Building Great Cloud Security Guardrails

Security guardrails are an incredible way to keep our cloud deployments safer without slowing things down. Taking this structured approach will minimize friction while increasing protection.

When I first started working hands-on in cloud (AWS) around nine years ago, I quickly realized both the power and risks of just how darn fast and agile cloud could be. Being, on occasion, an optimist, I decided this capability was a significant upgrade to our security capabilities. Sure, I could accidentally spin up internet-exposed servers, but in exchange I gained levels of central control and visibility unheard of in traditional infrastructure.

One of the most powerful new capabilities is the ability to leverage cloud APIs and automation to build automated security guardrails without having to spend a gazillion dollars for a big box that actually delivers as promised, but also adds tremendous friction and slows things down. Guardrails are automations that constantly watch your deployments, find deviations from desired baselines and can even automatically remediate issues. Yet, even cloud-native guardrails can become problematic if they aren’t designed properly. Having both built a fair few myself and worked with many organizations as they built out their cloud security programs, here are some of the lessons I’ve learned along the way and some code to show you how it works.
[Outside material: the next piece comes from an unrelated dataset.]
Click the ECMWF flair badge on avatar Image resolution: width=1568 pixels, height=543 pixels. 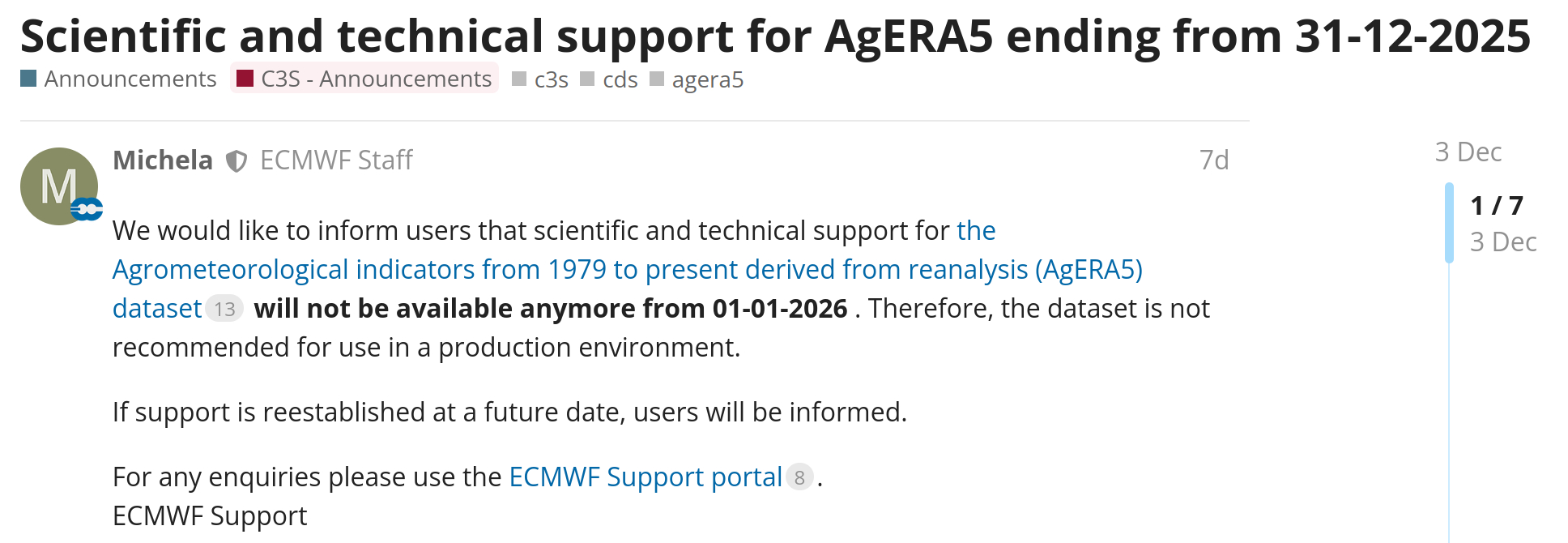87,209
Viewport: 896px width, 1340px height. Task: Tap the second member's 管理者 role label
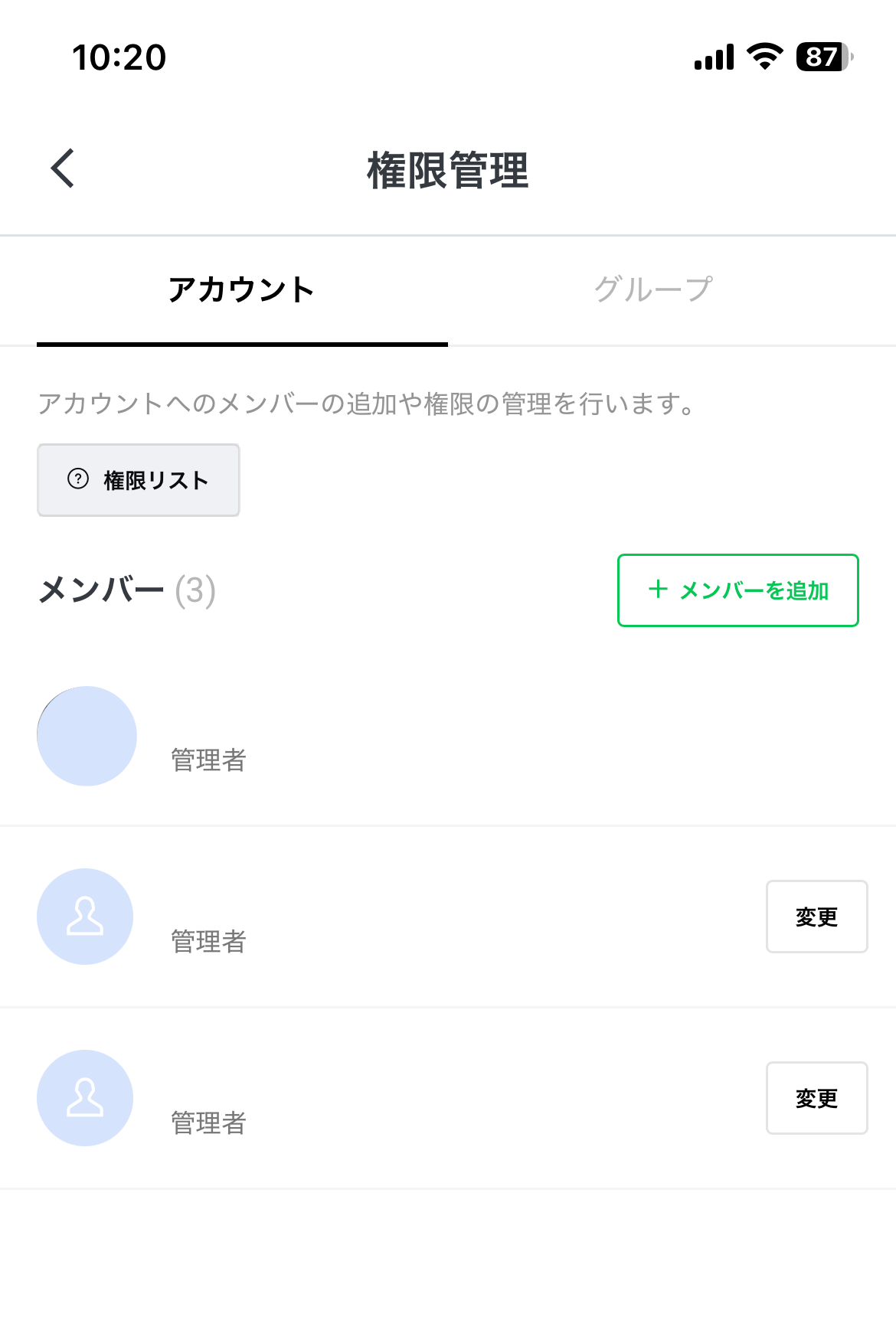coord(208,942)
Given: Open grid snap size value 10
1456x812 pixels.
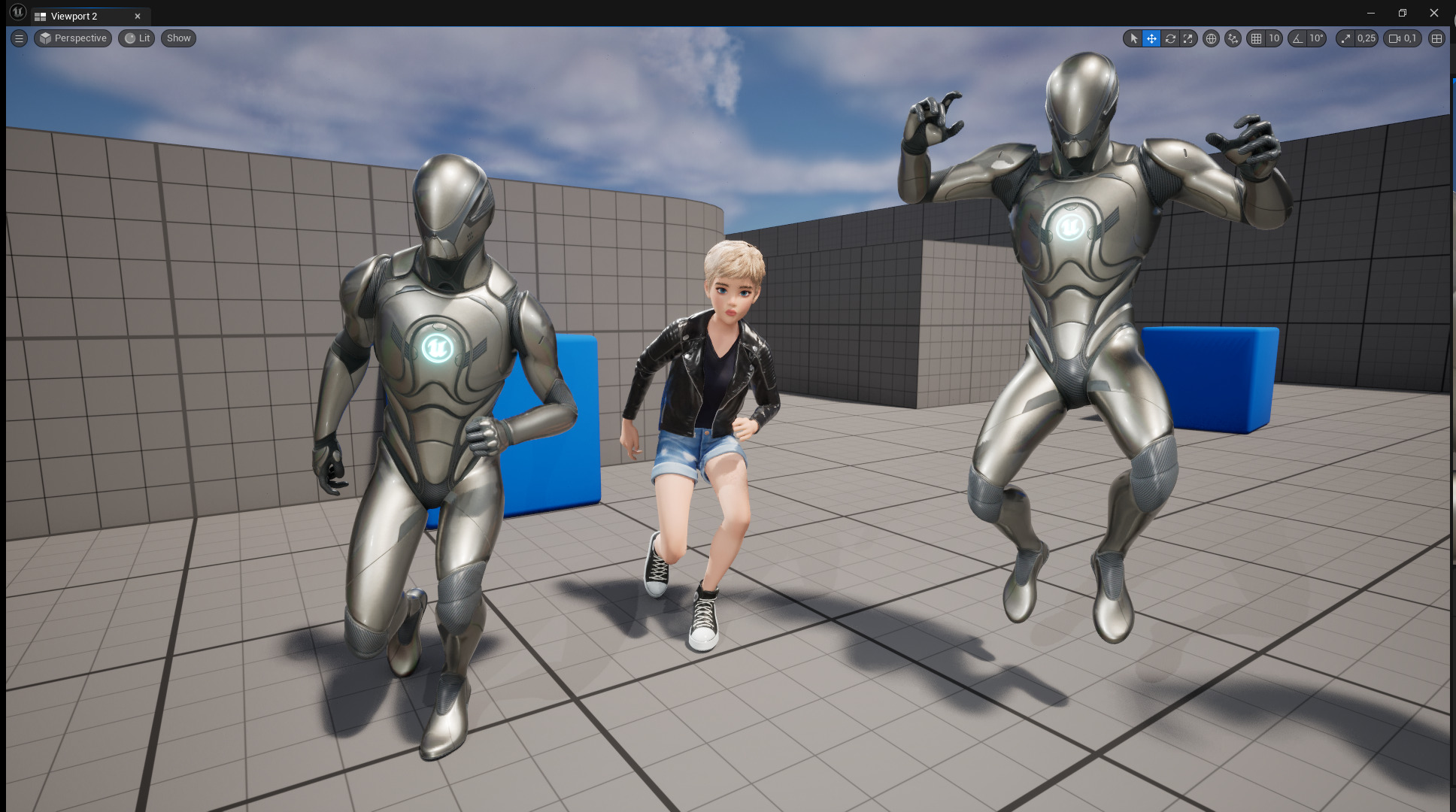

Building Awesome Guardrails

My first guardrails were a bit of a hodgepodge in terms of structure and capabilities. And practically speaking, there are a lot of ways to attack the problems. Even today I’ll take different approaches depending on the particular challenge in front of me, but most of my guardrails (including operational ones) tend to follow a consistent pattern:

Define the problem: I like to start by defining the business outcome we want, and then move onto the technical problem. I used to start with a narrow technical problem to solve but found that didn’t always lead me to the right outcome. For example, is the problem that we want to stop all internet-facing port 22 access, or is the real outcome we don’t want to expose internet-facing admin servers to the open internet and we want to use a guardrail to restrict to our known corporate IPs instead? This helps prevent a guardrail from becoming a blocker.
Set the scope: Multiple cloud accounts (or subscriptions/projects for you Azure/GCP people) are now the standard. The first step is to determine how broad a guardrail you want, which will also define some of the technical specifications. For example, if you want it to apply to multiple accounts in Amazon Web Services, that affects where you run it from and how you manage the required IAM privileges.
Build or pick the deployment model: There are a lot of technical specifics regarding where and how to run your guardrail. Today’s example will run in AWS within a single account, but if you manage a larger, enterprise-class deployment you will need to look at how and when to balance centralized and localized guardrails. More often than not, I prefer a serverless approach (FaaS with other supporting PaaS), but I’ve also found longer-running guardrails often need containers as well. Thanks to API gateways, it isn’t bad to build deployments that can support both.
Define filters: It’s awesome that you can automatically close all internet-facing security groups with 20 to 40 lines of code—right until you break a production application. Filters allow you to tune your guardrail for a particular environment or project’s needs. Basic filters might work on a simple resource tag, while more complex filters might evaluate a combination of include and exclude rules for greater flexibility. This can, for example, treat development and production environments differently from the same guardrail.
Determine triggers: We have a rich range of trigger options on the major cloud platforms today. The main categories are time-based assessments and event-based triggers. I tend to use both, with event-based for more deterministic events (an S3 bucket policy was changed) and time-based sweeps to catch conditions I might miss purely on an event trigger.
Perform the analysis: This is the meat of our guardrail. Based on the trigger, collect the information we need and, in combination with our scope and filters, make a decision. For example, if we find port 22 open to the internet, if it is a Dev environment we might decide to update the security group to restrict to known corporate IP addresses. If it is in Prod we might delete the rule completely unless it was implemented through a CloudFormation template that went through an approval process.
Send notifications: Even when you have a completely automated guardrail, you likely want a parallel notification. These can go straight to email/text/Slack or drive into a ticketing system. For security guardrails, I also recommend sending them to your SIEM or other security alert/management system. If you’re fancy, you can turn these into the first step of a chatOps process.
Take actions: Actions are what separates guardrails from all the annoying alerts of the past. Based on the analysis and filters, actions can be fully automated remediations or request human intervention. Actions also can follow different paths based on the conditions to provide the best options for that situation. The key is that even if a human is called to make a decision, the decision should be a simple click to run the action, saving the person from having to fix things manually. Unfortunately, we still sometimes need human beings to make a decision. Then again, the alternative is bowing down to our robotic overlords. It’s a trade-off, I suppose.
Validate and log: Don’t assume the action actually did anything. Rechecking is vital, as is logging and sending the results as a second notification to the ticketing system/SIEM/etc. I fully recommend sending both incident open and close notifications to the destination system, even if the guardrail fixed everything within seconds. This keeps a consistent record and also allows you to do nifty things such as measure your mean resolution time and compare automated versus manual.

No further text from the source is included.